Sono un po’ sensibile su questo tema perché anni fa mi capitò di intervistare a In mezz’ora Annamaria Fiorillo, la giudice minorile a cui toccava dare il parere finale sull’affidamento di Ruby alla Minetti, parere che lei non diede. La giudice venne in televisione e tremava come un agnello mentre raccontava le pressioni subite, le telefonate ricevute, l’impazienza dei dirigenti della Questura, e ricordava il caos e la tensione che la telefonata del Premier aveva scatenato. La giudice era ancora scossa per le conseguenze di quella notte, ma c’eravamo sbagliati. Tutti loro avevano sbagliato. Non si trattava altro che di una telefonata del Premier che si informava su di una ragazza. Tutto normale. E che sarà mai. Da domani però ogni volta che mia figlia mi porta un pacco di multe, ci proverò anche io a chiamare in ufficio contravvenzioni, per dire “Non sapete chi sono io”. Tanto non è reato, e forse mi va pure bene.

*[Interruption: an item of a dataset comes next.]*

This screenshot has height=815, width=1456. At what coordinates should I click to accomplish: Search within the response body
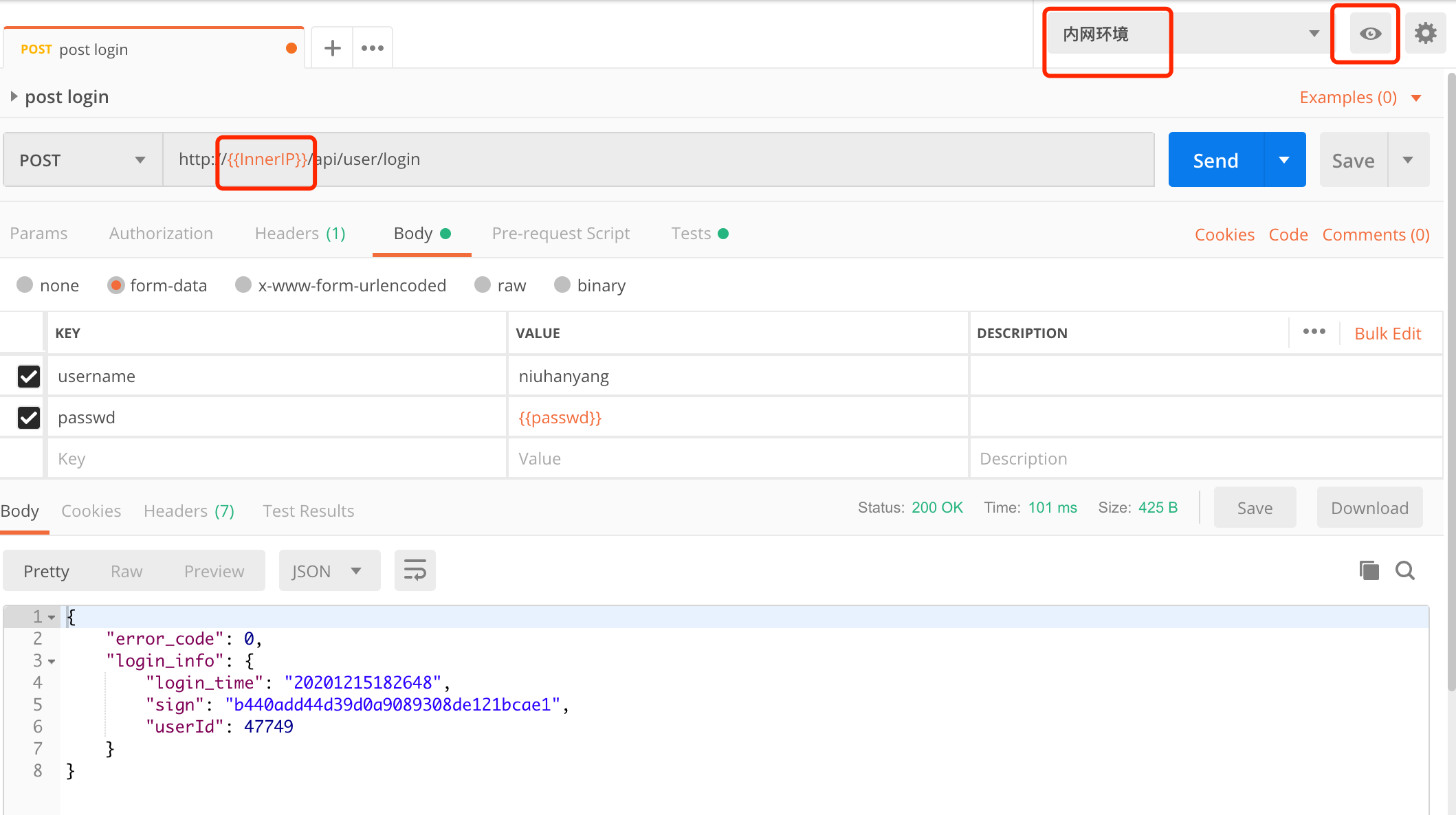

La seconda lezione da trarre da questa sentenza è fare tanto di cappello al centrodestra italiano. Ha sempre detto che i giudici sono politicizzati. Che sia vero? Oppure i giudici sono molto attenti ai climi stagionali, come spiegarsi altrimenti oscillazioni così radicali tra il massimo di una sentenza e la assoluzione?
Però c’è da dire che un vantaggio c’è nell’attuale soluzione: c’è da #starsereni. Quando nel futuro rileggeremo la storia d’Italia il leader politico che ha firmato le riforme che cambieranno il sistema in vigore dal 1948 non sarà definito un condannato, bensì un politico integerrimo e, in più, perseguitato politico. C’è da #starsereni appunto: abbiamo un padre della patria a fianco di Matteo Renzi. Che poi questo era il punto, no? L’Italia aveva bisogno di riforme, e se serviva farlo con un condannato, è bastato togliere la condanna. Un classico caso di montagna che è andata da Maometto.
La assoluzione risolve così il maggiore problema che aveva il Premier, e il maggiore che il presidente Napolitano voleva risolvere. Si immagina che il Presidente sia stato correttamente terzo mentre si giocavano i destini di tante persone. Ma forse i giudici sanno interpretare oltre che le parole anche i silenzi. E in ogni caso, coerenti con quello che pensiamo, non arriveremo a contestare neanche questa loro decisione.
Una generazione esce sconfitta da questa sentenza, ha avuto torto. Ma speriamo che chi ha vinto abbia davvero ragione, e che sia valsa tutta la pena che si è dato. Non vorrei trovarmi poi nei panni di chi è vittorioso a breve e si vergognerà in futuro.